Somehow, he knew Ema would not take the question well. Keeping that particular question to himself, he asked instead, not quite able to allow his curiosity with the Skye sisters go, "Your sister, she is your guardian?"

Obviously, he knew the answer. Lana had inadvertently told him this, when he had met with her to discuss the then-heavy rumor about 'them'. Miles had, even then, realized, quite by accident, after leaving her office, that he had a- what was it? Ah!- a crush (a silly as it sounds) on the Chief Prosecutor.

It seemed an ironic, hypocritical thing, everything considered.
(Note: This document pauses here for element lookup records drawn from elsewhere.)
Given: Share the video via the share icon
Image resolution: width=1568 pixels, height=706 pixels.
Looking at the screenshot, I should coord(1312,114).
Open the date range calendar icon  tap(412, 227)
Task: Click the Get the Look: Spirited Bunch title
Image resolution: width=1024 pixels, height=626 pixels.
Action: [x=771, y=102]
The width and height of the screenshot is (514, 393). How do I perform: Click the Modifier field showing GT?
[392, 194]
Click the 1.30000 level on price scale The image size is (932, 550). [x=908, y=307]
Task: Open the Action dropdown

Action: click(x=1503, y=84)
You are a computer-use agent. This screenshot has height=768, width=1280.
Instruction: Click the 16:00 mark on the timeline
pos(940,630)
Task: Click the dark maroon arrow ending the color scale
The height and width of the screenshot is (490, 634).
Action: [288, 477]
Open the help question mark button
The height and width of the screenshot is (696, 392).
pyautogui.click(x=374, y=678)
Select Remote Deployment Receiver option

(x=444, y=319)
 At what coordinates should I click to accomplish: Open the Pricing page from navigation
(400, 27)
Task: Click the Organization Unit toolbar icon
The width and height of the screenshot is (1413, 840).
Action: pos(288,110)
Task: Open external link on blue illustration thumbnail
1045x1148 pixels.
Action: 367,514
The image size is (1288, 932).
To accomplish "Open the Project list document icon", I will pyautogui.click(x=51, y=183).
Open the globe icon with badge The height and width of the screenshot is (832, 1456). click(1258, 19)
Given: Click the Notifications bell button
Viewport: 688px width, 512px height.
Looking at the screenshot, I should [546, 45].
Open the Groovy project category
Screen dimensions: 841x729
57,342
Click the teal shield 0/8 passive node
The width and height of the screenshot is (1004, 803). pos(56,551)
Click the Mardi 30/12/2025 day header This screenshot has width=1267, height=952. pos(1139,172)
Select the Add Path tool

Ema answered, again oblivious to his thoughts, "Yes, she is." Was Miles imagining it, or was that resentment in her voice? "Our parents died in a car accident when I was four. Lana fought the state or Child Protective Services or whatever for custody. That was her first time in court." As quickly as it had come, the resentment vanished, replaced, again, with an overbearing cheerfulness.

A cheerfulness, Miles was beginning to think, That hid something more than a little resentment.

"She's a natural for court stuff. I remember this one time..."

As their light-hearted and friendly conversation continued, Miles decided that, for the sake of Ema (at least, that is what he told himself) he would find the answer- the truth!- to his question: exactly what about the SL-9 Incident had changed Lana Skye so dramatically?

As it turned out, Miles would not have to wait long for his chance to uncover her truth.